The average time on market continues to stretch, with many listings being re-launched after price adjustments. Sellers who are realistic about today’s conditions are best positioned to achieve results, while those who hold out for yesterday’s prices may find themselves chasing the market downward.
Looking ahead
TRREB has noted that further interest rate cuts later this year could strengthen buyer confidence and bring more activity back to the market. At the same time, ongoing trade tensions and broader economic uncertainty continue to weigh on decision-making.
For now, the market remains in flux. Buyers have more choice, more time, and more leverage. Sellers, on the other hand, need to be strategic, realistic, and willing to adapt.
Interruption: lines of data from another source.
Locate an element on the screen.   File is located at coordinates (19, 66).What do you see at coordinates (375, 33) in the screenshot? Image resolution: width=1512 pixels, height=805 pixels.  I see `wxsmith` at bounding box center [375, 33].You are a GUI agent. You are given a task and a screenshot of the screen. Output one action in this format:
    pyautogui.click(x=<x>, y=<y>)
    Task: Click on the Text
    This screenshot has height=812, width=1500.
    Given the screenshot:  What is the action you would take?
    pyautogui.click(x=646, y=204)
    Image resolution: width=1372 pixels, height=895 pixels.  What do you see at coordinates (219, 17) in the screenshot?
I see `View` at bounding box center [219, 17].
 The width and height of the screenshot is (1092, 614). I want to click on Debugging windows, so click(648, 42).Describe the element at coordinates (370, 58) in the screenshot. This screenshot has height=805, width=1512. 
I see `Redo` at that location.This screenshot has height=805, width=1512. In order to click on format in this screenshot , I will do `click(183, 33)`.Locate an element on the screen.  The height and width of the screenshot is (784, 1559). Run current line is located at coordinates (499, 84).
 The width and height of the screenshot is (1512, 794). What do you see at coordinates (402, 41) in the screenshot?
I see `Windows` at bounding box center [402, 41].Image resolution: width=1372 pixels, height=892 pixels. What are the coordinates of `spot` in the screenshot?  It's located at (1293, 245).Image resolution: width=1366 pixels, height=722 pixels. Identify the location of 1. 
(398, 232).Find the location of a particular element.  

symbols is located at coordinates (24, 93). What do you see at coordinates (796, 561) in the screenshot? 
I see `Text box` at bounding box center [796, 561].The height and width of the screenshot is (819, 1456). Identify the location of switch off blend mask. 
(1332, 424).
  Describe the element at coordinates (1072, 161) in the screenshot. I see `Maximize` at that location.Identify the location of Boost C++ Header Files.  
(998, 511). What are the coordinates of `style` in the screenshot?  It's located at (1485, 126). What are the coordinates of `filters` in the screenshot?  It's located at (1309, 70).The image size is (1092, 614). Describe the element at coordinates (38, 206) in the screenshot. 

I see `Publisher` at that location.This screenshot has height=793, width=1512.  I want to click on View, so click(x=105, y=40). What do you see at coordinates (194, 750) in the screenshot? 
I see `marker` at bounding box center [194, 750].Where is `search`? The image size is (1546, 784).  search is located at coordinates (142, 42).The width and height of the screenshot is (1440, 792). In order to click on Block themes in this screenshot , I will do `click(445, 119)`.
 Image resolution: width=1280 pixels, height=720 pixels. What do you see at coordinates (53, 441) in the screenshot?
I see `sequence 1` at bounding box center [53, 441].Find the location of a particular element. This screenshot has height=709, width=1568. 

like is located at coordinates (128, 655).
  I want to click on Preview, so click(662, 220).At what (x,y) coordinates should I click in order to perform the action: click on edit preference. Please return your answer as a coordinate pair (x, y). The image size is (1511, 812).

Why this matters for women
This shift is especially meaningful for women buyers. In past years, bidding wars and sky-high prices left many feeling shut out of the market. Today, conditions look very different. With inventory building and competition easing, women have the space to make confident, informed decisions. They can compare options, negotiate from a position of strength, and secure a home that supports both their independence and long-term financial stability.
Real estate has always been more than a transaction. It is an investment in your future. For women who have been saving, planning, and waiting for the right opportunity, 2025 offers something we have not seen in years: the chance to step into homeownership without the frenzy.
The bottom line
Toronto’s June numbers confirm that the market is tilting in favour of buyers. For women in particular, this is a moment to seize. Do not wait for perfect timing or a perfect partner. The key to your home and your independence may be within reach right now.